*Raw records*:

──────

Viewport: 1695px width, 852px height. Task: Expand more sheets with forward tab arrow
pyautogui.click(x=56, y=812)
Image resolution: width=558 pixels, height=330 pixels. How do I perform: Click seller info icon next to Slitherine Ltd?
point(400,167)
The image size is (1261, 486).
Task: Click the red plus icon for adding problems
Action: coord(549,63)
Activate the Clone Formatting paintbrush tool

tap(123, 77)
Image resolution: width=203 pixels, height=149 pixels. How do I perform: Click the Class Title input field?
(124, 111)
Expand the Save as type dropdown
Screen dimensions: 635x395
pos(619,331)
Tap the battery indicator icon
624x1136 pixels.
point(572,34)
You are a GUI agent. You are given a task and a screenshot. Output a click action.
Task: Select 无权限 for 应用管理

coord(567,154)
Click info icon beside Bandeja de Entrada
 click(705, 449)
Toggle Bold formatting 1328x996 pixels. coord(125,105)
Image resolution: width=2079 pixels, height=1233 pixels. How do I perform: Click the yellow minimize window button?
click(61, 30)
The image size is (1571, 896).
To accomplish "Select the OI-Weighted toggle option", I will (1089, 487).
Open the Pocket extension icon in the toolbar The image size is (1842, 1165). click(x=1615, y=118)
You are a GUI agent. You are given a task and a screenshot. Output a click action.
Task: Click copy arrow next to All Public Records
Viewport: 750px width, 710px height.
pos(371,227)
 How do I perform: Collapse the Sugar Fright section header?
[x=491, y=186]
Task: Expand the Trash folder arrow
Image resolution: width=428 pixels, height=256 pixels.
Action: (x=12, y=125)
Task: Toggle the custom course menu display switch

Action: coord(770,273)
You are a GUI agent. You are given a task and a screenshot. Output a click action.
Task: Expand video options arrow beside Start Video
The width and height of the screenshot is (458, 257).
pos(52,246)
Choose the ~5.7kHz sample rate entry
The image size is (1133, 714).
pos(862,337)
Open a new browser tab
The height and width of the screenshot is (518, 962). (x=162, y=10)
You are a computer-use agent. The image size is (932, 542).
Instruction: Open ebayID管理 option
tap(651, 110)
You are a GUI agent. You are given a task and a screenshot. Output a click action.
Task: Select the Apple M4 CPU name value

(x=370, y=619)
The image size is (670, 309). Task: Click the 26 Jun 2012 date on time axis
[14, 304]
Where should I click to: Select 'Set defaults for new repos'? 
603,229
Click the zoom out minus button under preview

──────

*The problem*:
Can you rewrite the rows from the very first one through the line containing "tap(123, 77)", including that line, with "paintbrush" changed to "brush" and nothing else altered?

*The result*:
Viewport: 1695px width, 852px height. Task: Expand more sheets with forward tab arrow
pyautogui.click(x=56, y=812)
Image resolution: width=558 pixels, height=330 pixels. How do I perform: Click seller info icon next to Slitherine Ltd?
point(400,167)
The image size is (1261, 486).
Task: Click the red plus icon for adding problems
Action: coord(549,63)
Activate the Clone Formatting brush tool

tap(123, 77)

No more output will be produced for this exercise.